(Data shown Opens)

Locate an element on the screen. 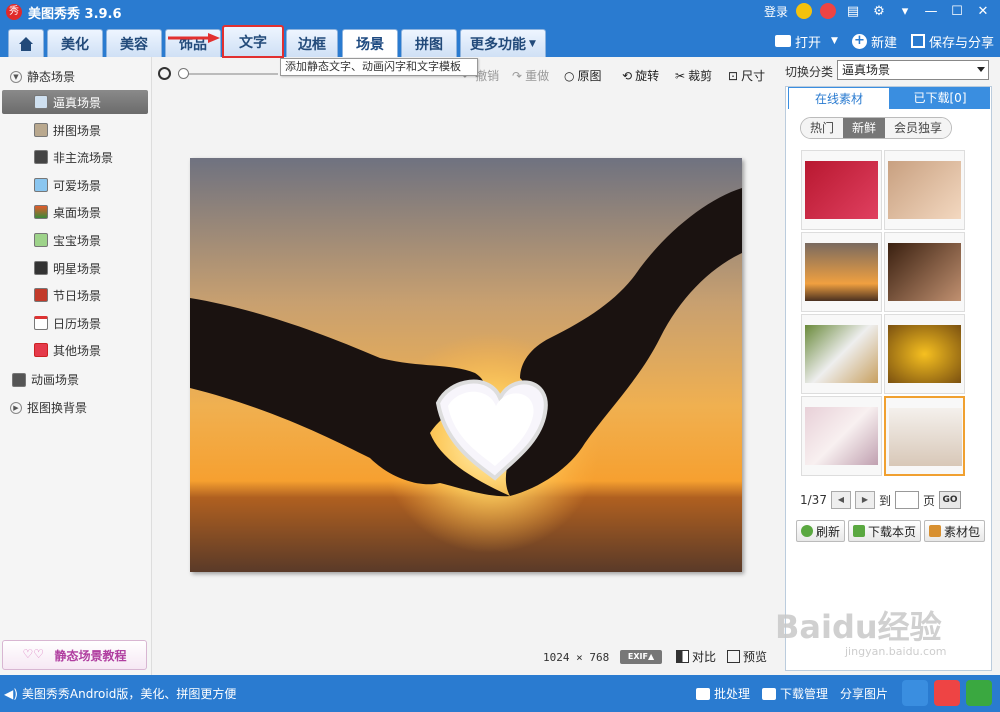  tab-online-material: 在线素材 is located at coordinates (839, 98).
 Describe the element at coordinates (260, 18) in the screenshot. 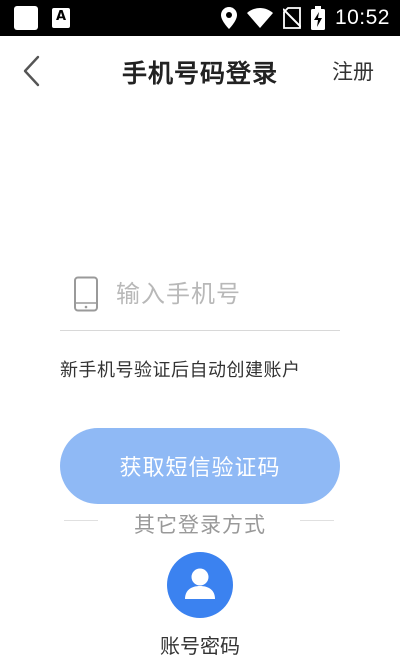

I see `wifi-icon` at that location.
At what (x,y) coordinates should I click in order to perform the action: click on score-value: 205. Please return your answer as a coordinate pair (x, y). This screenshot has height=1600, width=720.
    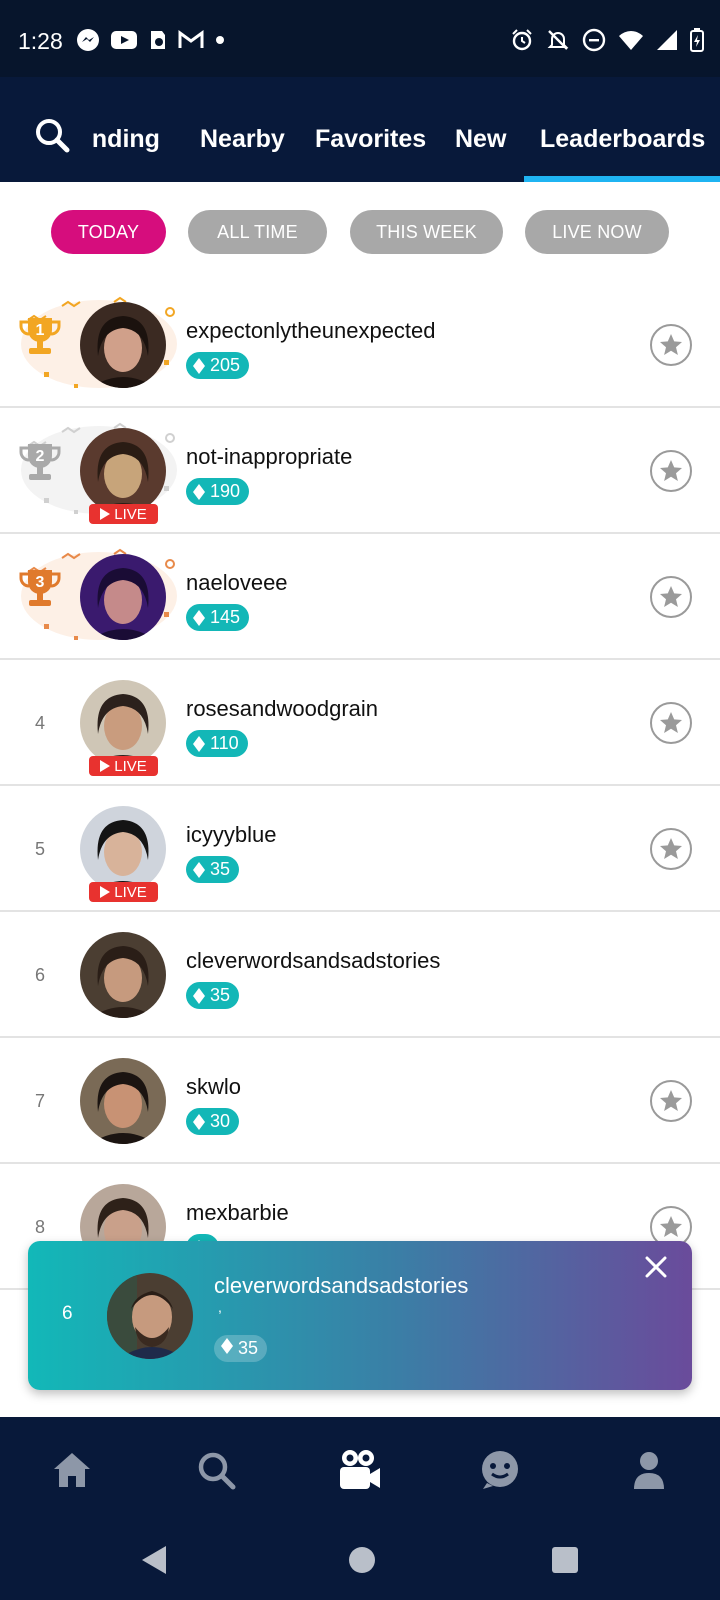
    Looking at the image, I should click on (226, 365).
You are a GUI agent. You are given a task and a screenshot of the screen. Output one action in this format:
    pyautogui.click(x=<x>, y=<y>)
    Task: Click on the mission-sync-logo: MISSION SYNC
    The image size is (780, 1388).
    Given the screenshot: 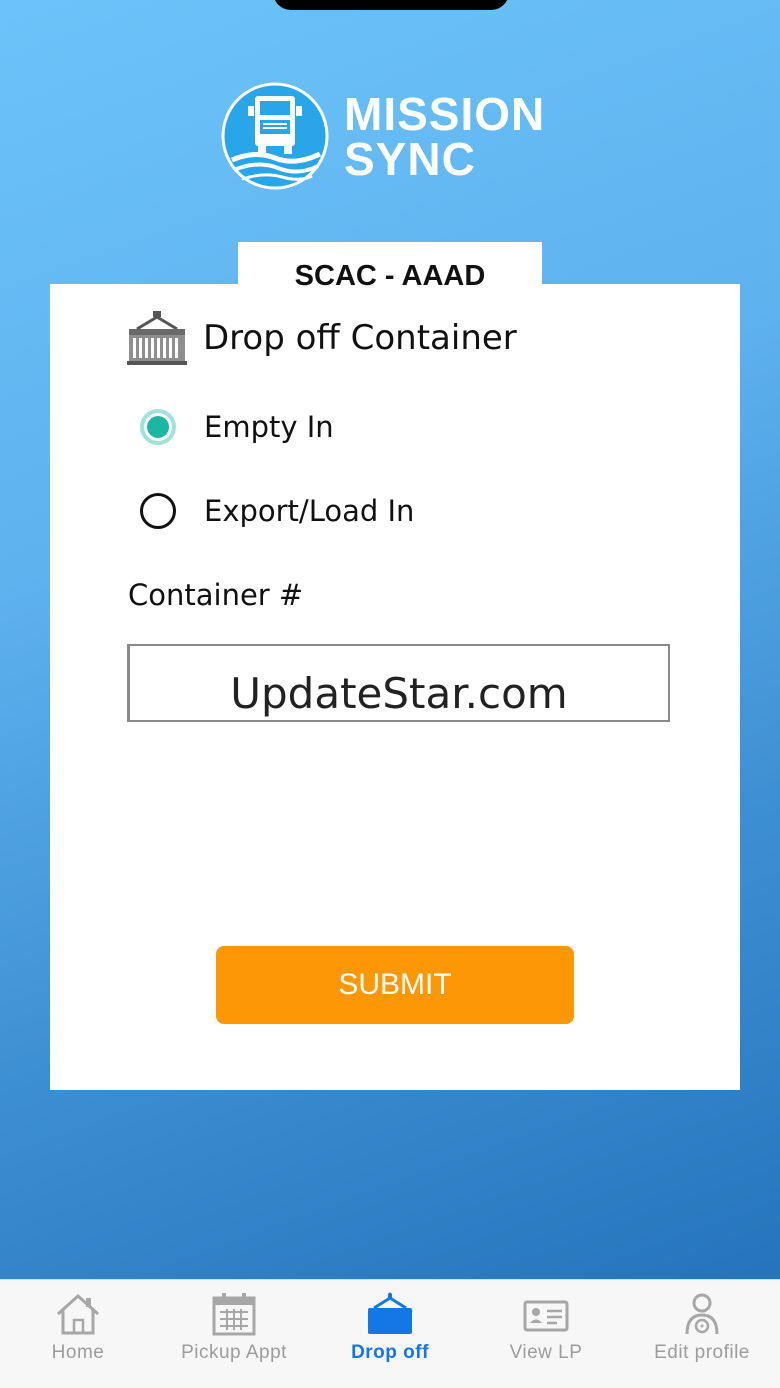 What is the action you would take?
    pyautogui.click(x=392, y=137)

(Data shown Closes)
(Data shown Opens)

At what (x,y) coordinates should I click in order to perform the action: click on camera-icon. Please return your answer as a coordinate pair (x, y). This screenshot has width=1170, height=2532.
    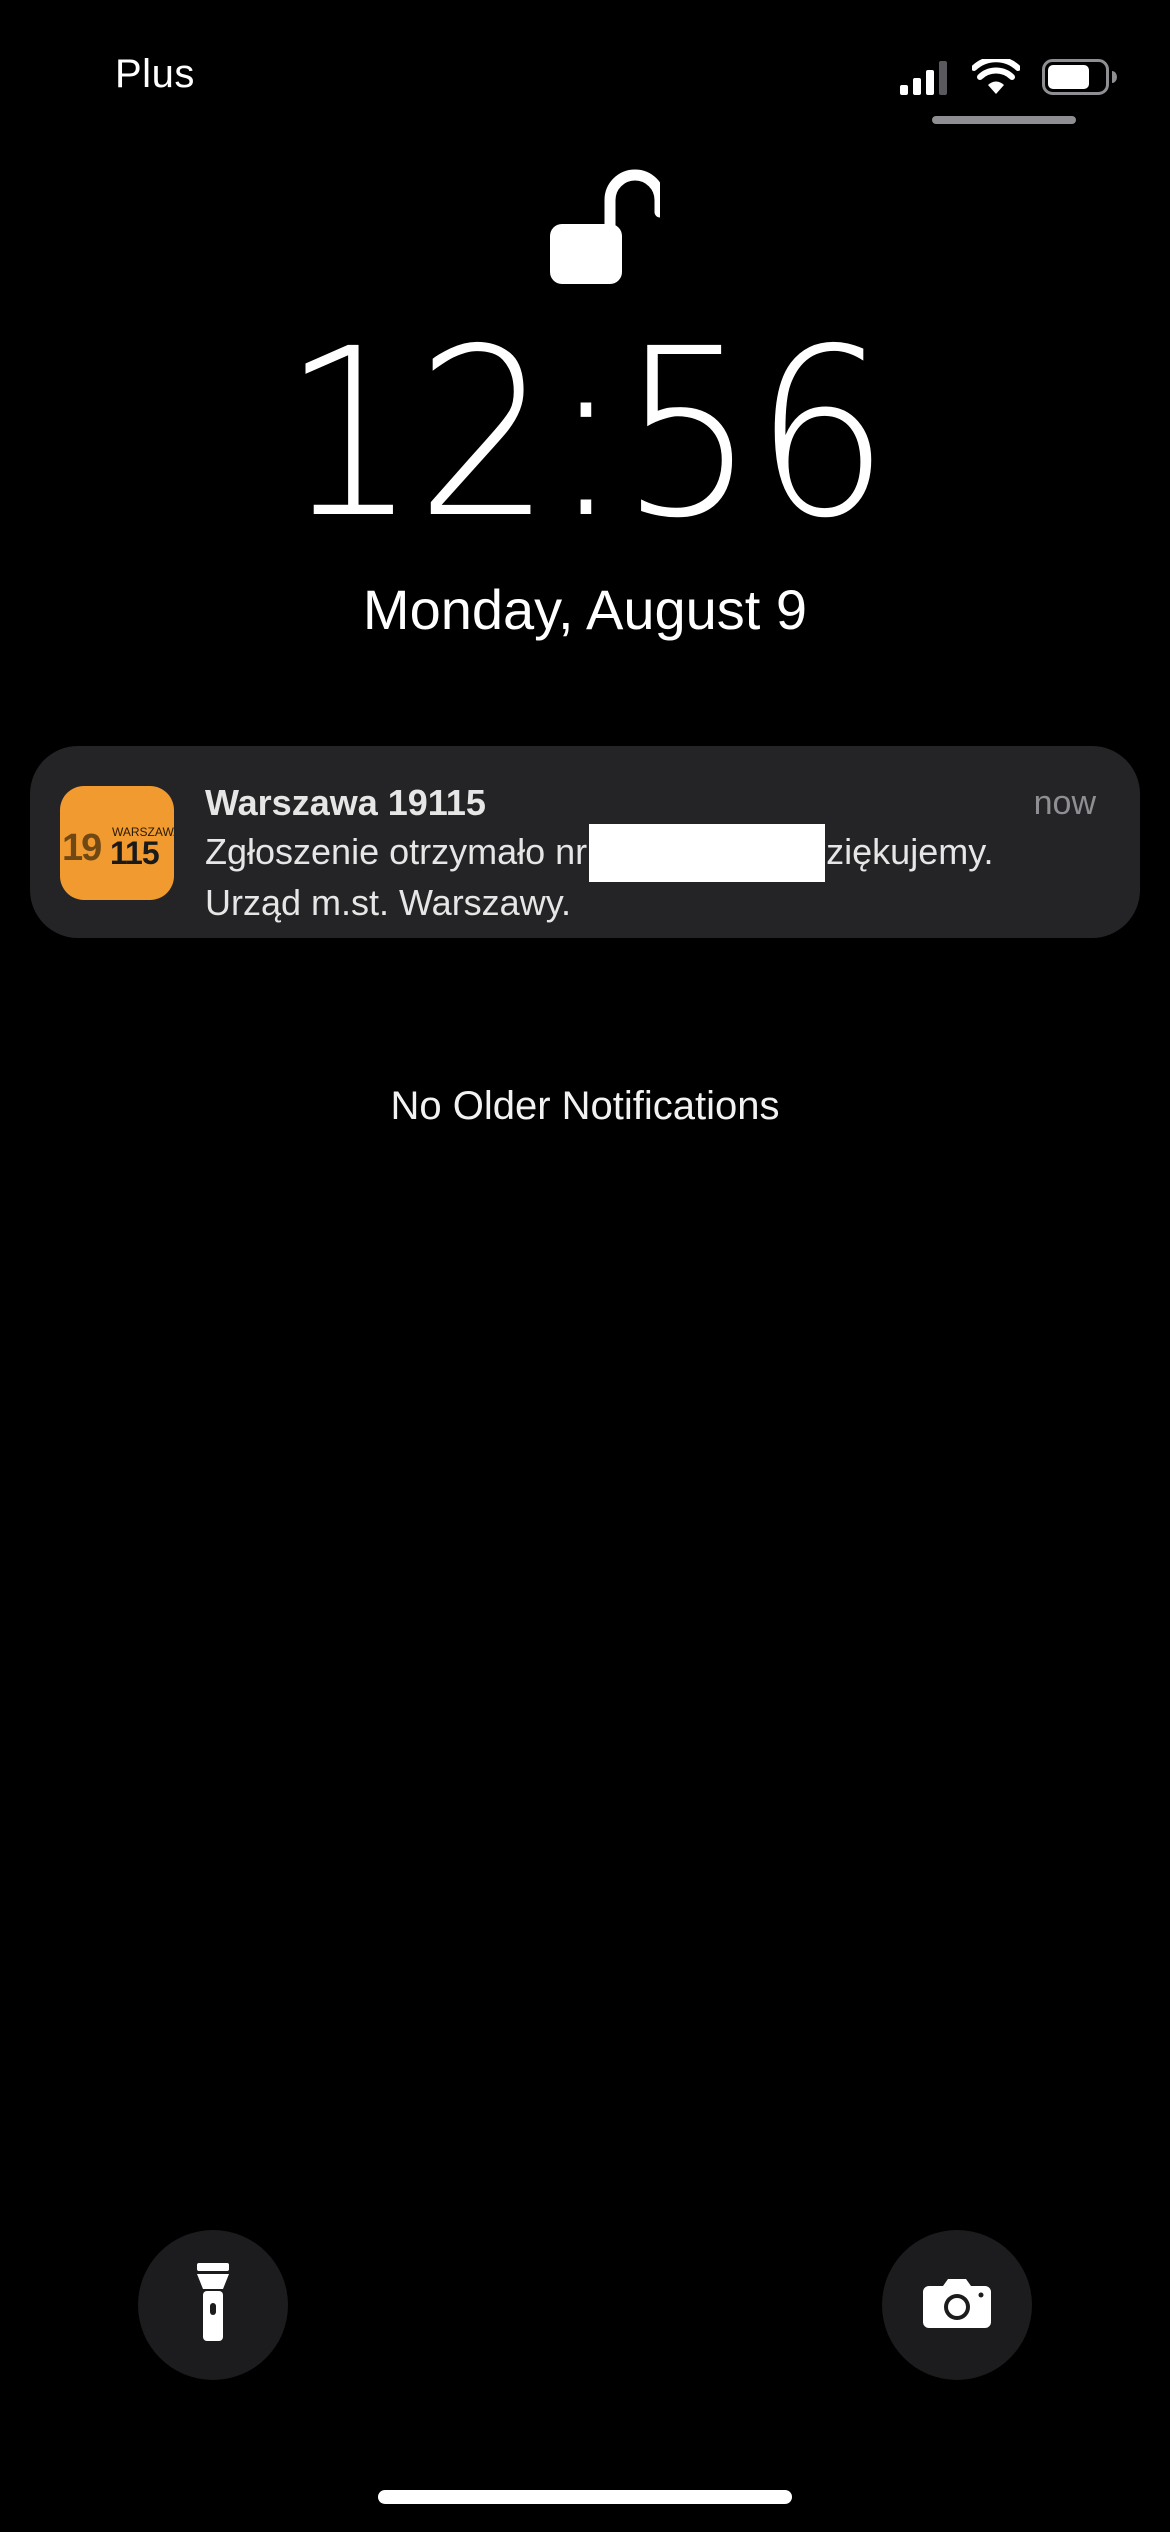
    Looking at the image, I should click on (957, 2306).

(Data shown Closes)

◆ **Work to complete**: Display every line of the material above that contains the word "height". Letter case counts.

◆ **Solution**:
At what (x,y) coordinates should I click in order to perform the action: click on score-value: 205. Please return your answer as a coordinate pair (x, y). This screenshot has height=1600, width=720.
At what (x,y) coordinates should I click in order to perform the action: click on camera-icon. Please return your answer as a coordinate pair (x, y). This screenshot has width=1170, height=2532.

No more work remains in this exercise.